W listopadzie Michał Curzytek otrzymał ogromny kredyt zaufania od Stelmet Falubazu Zielona Góra. Mimo iż przez niemal cały poprzedni sezon nie startował w PGE Ekstralidze, został ogłoszony podstawowym zawodnikiem U24 po tym, jak klub postanowił pożegnać się z Janem Kvechem. Curzytek miał być wzmocnieniem – niestety, rzeczywistość okazała się zupełnie inna.
Zawodnik rozpoczął sezon bardzo słabo. W dwóch pierwszych meczach PGE Ekstraligi nie pokonał ani jednego rywala. Choć wydawało się, iż jego miejsce może zająć Mitchell McDiarmid, to Australijczyk szansę otrzymał dopiero po kontuzji Polaka. Również on nie zachwycił – mimo solidnej jazdy, jego licznik punktowy zatrzymał się na zerze.

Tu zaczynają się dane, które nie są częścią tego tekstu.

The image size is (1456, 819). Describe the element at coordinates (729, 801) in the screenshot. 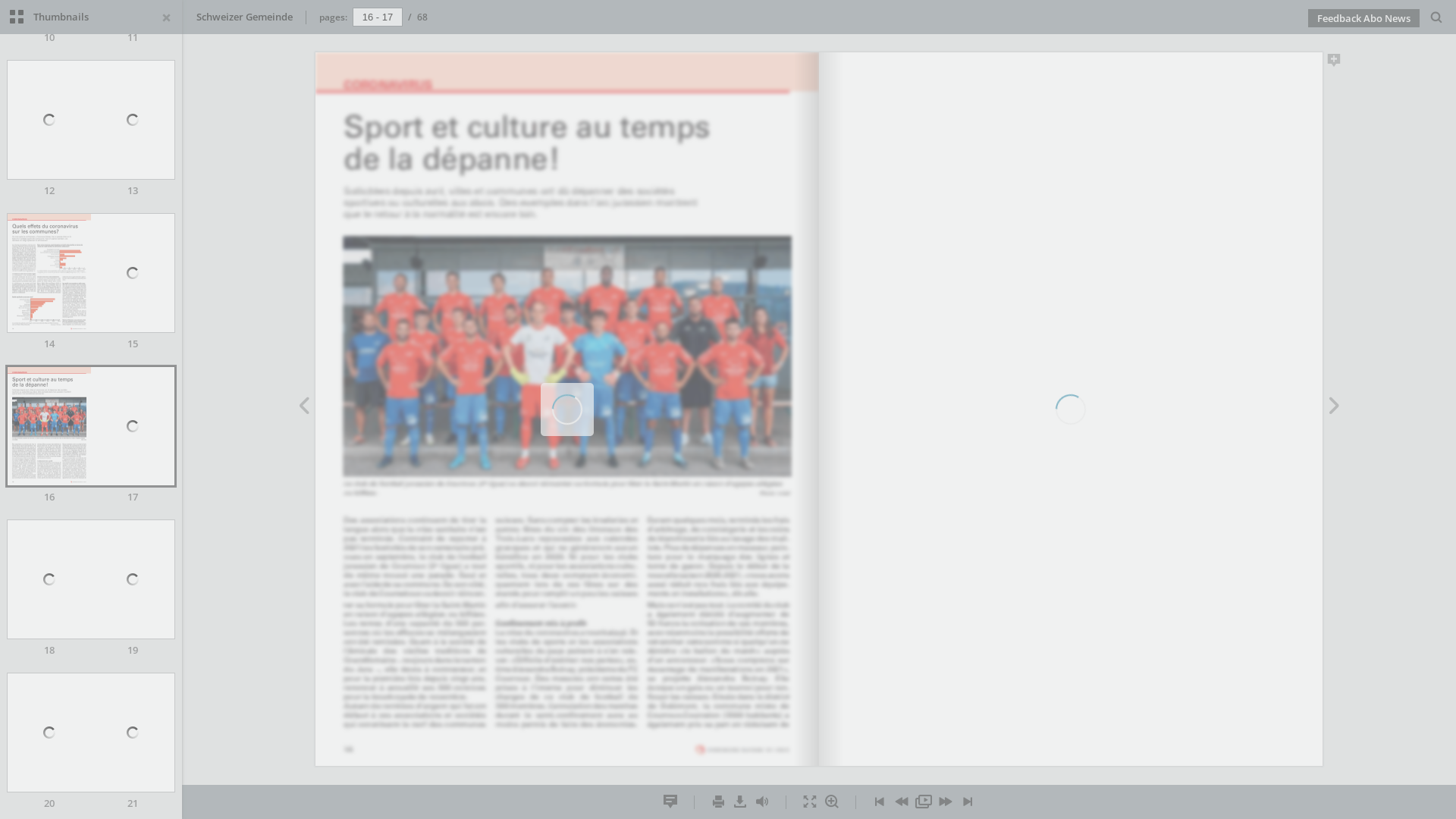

Przełom nastąpił dopiero w czwartej kolejce. W składzie ponownie znalazł się Curzytek, ale na torze zastępował go Jonas Knudsen. Duńczyk pokazał się z dobrej strony, zdobył cztery punkty i potrafił wygrać bieg. Sztab szkoleniowy dostrzegł w nim potencjał, czego potwierdzeniem była jego obecność w kolejnym meczu U24 Ekstraligi – i to właśnie on okazał się liderem drużyny.
W nadchodzącym spotkaniu PGE Ekstraligi z Pres Toruń Jonas Knudsen znów wystąpi z numerem „12”. jeżeli i tym razem zdobędzie solidną zdobycz punktową, może na dobre wygryźć Michała Curzytka z podstawowego składu. To byłby bardzo bolesny cios dla Polaka, który prawdopodobnie straciłby kolejny rok, jeżdżąc wyłącznie w lidze U24.

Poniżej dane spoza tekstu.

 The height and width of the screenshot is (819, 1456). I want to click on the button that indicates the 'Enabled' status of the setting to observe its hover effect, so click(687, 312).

Curzytek był kiedyś uznawany za wielki talent polskiego żużla. Startował trzy sezony w PGE Ekstralidze w barwach Betard Sparty Wrocław, ale klub z Dolnego Śląska zrezygnował z jego usług, mimo iż zawodnik mógł jeszcze rywalizować jako junior. W 2023 roku trafił do Zielonej Góry, ale jego kariera przez cały czas nie nabrała rozpędu.